:: Brano citato
Un poeta e un prete anarchico contro il pregiudizio e l’ipocrisia di tutti i tempi

Don Andrea Gallo e Fabrizio De André di nuovo insieme in uno spettacolo ospitato dal Teatro Vittoria di Roma: “Angelicamente Anarchici”

Mercoledi, 30/11/2016 -
Il “prete anarchico” Don Andrea Gallo portato in scena da un intenso Michele Riondino in uno spettacolo sperimentale – molto interessante ma d’impatto non immediato – firmato da Marco Andreoli, che ha arricchito il cartellone teatrale del Teatro Vittoria di Roma: un sacerdote ligure, del tutto sui generis, interpretato da un attore di origini pugliesi, ormai affermato protagonista del (nuovo) cinema italiano (in questi giorni in sala come protagonista del film La ragazza del mondo) ed attivissimo nell’Eldorado delle serie tv. Contraddizione solo apparente, sia perché Riondino ha una solida formazione teatrale, sia perché nella sua già intensa carriera ha spesso dato vita a personaggi ribelli.



Ecco quindi che l’attore nato a Taranto sceglie, per cimentarsi in una performance teatrale, la vita di due genovesi che, in modo diverso, hanno “cantato” le storie degli ultimi: il controcanto alle esperienze del “prete da marciapiede” è infatti affidato alla magnifica poetica musicale di Fabrizio De André, a cui Don Gallo aveva attinto per il suo libro, uscito postumo, "Sopra ogni cosa. Il vangelo laico secondo De André nel testamento di un profeta".



Un Riondino/Don Gallo in abito talare, cappello calcato in testa e l’immancabile sigaro spento tra le dita, intreccia post-mortem, in una sorta di limbo o solitario paradiso, un dialogo surreale con figure simboliche del mondo religioso di cui si può vedere solo la silhouette nera su sfondo bianco: cardinali, vescovi, financo Dio stesso. È sintomatico lo scontro con un’eminenza non meglio precisata, ma che fa pensare al cardinal Bertone, mentre accusa Riondino/Gallo di essere arrogante perché non vuole sottomettersi ad un’autorità che ha da tempo smarrito la via dell’amore per le donne, i poveri, i derelitti, le prostitute, gli omosessuali, i migranti.
::::
Problema A: Estrai dal brano citato il testo che va da "Un Riondino/Don Gallo" fino a "omosessuali, i migranti." incluso.
Problema B: Riassumi il brano citato in due frasi.
Problema C: Elenca tutte le categorie di persone verso cui, secondo il brano citato, l'autorità ecclesiastica ha smarrito la via dell'amore.
I record che seguono il brano citato non hanno alcun legame con il suo contenuto.
:: Dati archiviati
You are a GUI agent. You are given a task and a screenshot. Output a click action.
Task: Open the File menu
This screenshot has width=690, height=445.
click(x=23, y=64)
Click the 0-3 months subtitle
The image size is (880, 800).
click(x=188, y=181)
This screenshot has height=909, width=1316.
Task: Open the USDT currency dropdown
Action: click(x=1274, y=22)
::::
Risultato A:
Un Riondino/Don Gallo in abito talare, cappello calcato in testa e l’immancabile sigaro spento tra le dita, intreccia post-mortem, in una sorta di limbo o solitario paradiso, un dialogo surreale con figure simboliche del mondo religioso di cui si può vedere solo la silhouette nera su sfondo bianco: cardinali, vescovi, financo Dio stesso. È sintomatico lo scontro con un’eminenza non meglio precisata, ma che fa pensare al cardinal Bertone, mentre accusa Riondino/Gallo di essere arrogante perché non vuole sottomettersi ad un’autorità che ha da tempo smarrito la via dell’amore per le donne, i poveri, i derelitti, le prostitute, gli omosessuali, i migranti.

Risultato B: Al Teatro Vittoria di Roma Michele Riondino interpreta Don Andrea Gallo in uno spettacolo sperimentale firmato da Marco Andreoli, dove la poetica musicale di Fabrizio De André fa da controcanto alle esperienze del "prete da marciapiede". In scena Riondino/Gallo, dopo la morte, dialoga con figure simboliche del mondo religioso visibili solo come silhouette nere, tra cui un'eminenza che lo accusa di essere arrogante.

Risultato C: le donne, i poveri, i derelitti, le prostitute, gli omosessuali, i migranti